It should be obvious that good advice and finance from abroad cannot create real change in a country unless the local structures and power relations allow it.  Europeans do not have to look outside the EU: for more than 100 years, Italy has used internal transfers to reduce the economic and productive distance between the north and the south of the country – without success.

Yet, since the 1960s, Western countries have provided development aid to developing countries in the belief that they could. The development in per capita income in sub-Saharan Africa gives reason to dampen such optimism. Income per capita varies greatly from year to year not due to fluctuations in the size of development aid, but due to the development in international raw material prices.  According to World Bank estimates, per capita income expressed in constant year 2010 US-dollar in sub-Saharan Africa was $1256 in 1967, $1221 in 2000 and $1657 in 2019.[6] The increase from 2010 to 2019 is mainly due to the China effect, which triggered a sharp increase in an international demand for raw materials, as well as economic liberalization.  ‘Assistance to democracy and good governance’ received a modest but growing share of development funds over the last 20 years; yet, the International Democracy Index in 2020 showed the lowest level since 2006.[7]

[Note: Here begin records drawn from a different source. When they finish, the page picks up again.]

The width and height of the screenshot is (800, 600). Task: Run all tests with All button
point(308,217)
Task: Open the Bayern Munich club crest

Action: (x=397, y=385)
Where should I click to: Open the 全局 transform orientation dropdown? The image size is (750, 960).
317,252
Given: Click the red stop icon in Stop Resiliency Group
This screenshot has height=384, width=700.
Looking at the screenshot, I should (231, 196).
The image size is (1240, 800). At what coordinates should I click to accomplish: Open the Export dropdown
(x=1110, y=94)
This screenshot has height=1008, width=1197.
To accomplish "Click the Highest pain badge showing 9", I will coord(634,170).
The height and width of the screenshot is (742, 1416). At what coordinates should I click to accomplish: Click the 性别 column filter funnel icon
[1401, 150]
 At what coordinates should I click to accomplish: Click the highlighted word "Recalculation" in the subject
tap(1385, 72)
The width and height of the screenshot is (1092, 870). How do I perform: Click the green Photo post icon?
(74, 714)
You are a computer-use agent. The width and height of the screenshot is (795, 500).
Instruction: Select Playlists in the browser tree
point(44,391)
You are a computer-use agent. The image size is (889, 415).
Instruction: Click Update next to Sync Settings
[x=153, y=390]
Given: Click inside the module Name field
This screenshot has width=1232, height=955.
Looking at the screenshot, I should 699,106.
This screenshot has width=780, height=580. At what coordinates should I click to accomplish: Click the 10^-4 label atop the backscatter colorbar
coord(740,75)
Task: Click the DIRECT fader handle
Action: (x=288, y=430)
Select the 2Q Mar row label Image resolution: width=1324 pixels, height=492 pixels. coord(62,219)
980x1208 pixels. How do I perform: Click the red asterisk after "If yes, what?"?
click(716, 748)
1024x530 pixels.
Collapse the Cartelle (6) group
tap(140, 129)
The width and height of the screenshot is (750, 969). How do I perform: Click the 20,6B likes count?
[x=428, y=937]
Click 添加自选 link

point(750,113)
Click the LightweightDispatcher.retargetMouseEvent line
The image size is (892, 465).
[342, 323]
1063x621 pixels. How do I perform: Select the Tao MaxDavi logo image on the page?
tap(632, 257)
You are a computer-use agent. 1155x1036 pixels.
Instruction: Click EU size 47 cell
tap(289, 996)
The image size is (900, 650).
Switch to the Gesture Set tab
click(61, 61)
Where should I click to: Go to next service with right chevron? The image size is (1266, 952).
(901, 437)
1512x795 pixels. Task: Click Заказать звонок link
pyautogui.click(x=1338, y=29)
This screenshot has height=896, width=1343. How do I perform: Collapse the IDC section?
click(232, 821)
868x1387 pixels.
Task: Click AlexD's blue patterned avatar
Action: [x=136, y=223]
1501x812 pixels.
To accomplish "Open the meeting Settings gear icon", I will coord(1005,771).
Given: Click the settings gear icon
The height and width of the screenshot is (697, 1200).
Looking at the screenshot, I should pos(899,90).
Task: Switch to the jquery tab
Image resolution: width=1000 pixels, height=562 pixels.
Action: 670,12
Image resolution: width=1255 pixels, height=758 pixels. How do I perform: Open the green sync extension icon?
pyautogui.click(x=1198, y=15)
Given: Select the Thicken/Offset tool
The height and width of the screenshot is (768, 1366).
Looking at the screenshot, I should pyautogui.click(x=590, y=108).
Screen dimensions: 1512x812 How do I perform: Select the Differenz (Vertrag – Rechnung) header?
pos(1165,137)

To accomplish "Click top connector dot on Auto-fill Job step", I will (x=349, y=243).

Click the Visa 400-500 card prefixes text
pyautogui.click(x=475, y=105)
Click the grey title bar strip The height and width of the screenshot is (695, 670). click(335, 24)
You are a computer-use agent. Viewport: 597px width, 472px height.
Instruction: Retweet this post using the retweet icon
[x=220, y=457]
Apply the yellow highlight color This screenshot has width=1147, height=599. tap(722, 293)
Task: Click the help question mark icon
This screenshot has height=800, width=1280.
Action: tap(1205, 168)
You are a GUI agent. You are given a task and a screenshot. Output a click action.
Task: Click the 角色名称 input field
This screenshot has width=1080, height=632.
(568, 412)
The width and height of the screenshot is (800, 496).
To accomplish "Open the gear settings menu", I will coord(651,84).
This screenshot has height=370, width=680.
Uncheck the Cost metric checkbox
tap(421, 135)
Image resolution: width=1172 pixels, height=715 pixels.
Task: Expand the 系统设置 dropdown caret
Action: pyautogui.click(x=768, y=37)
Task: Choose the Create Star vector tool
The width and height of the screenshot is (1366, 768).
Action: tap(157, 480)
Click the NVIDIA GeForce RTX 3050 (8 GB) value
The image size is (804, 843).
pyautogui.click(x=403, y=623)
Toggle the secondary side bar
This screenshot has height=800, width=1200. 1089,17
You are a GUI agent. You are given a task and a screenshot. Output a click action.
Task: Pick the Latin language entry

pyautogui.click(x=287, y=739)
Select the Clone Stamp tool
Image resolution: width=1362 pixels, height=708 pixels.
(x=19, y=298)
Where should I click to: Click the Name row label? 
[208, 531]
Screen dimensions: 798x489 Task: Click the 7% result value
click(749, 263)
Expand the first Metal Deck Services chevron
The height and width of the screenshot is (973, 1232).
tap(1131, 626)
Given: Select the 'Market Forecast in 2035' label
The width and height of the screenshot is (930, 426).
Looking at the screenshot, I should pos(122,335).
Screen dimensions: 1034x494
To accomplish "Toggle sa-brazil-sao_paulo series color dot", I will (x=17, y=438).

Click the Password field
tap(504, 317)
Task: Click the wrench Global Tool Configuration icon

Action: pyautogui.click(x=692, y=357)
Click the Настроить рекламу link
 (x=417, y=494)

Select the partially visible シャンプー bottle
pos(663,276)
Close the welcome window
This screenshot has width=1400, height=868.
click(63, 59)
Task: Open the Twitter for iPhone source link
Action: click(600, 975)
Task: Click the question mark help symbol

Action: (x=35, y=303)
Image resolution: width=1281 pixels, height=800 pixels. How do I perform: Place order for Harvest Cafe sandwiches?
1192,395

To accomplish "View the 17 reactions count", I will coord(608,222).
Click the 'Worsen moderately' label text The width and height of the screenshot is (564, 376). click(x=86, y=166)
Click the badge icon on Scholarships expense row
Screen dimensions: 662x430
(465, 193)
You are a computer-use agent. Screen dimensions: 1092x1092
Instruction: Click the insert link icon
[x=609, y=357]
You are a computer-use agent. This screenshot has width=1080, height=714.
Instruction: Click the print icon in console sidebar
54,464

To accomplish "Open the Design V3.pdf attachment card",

Europeans must be more humble with regard to the impact which EU assistance can achieve realistically. In 1960, the challenge of effectively assisting progress in Africa seemed manageable: Europe’s population was more than twice the African.[8] That ratio has been reversed, and the difference in technical knowledge has shrunk. The number of university graduates has expanded vastly, and the world-wide-web equalizes access to new technical information and innovative finance-, regulatory and governance concepts. Western countries can provide useful punctual assistance in highly specialized areas when local authorities so wish. For example, how to effectively design and manage a green energy system where energy production fluctuates up and down in step with solar and wind intensity. It can make the general technological development within a supported sector more flexible. But the belief that aid can lead to structural changes in society is an expression of inappropriate Western arrogance.

Conclusion: there are no easy solutions. Also in the future, migration policy will be fraught with muddy and contradictory compromises, accompanied by lots of hypocrisy.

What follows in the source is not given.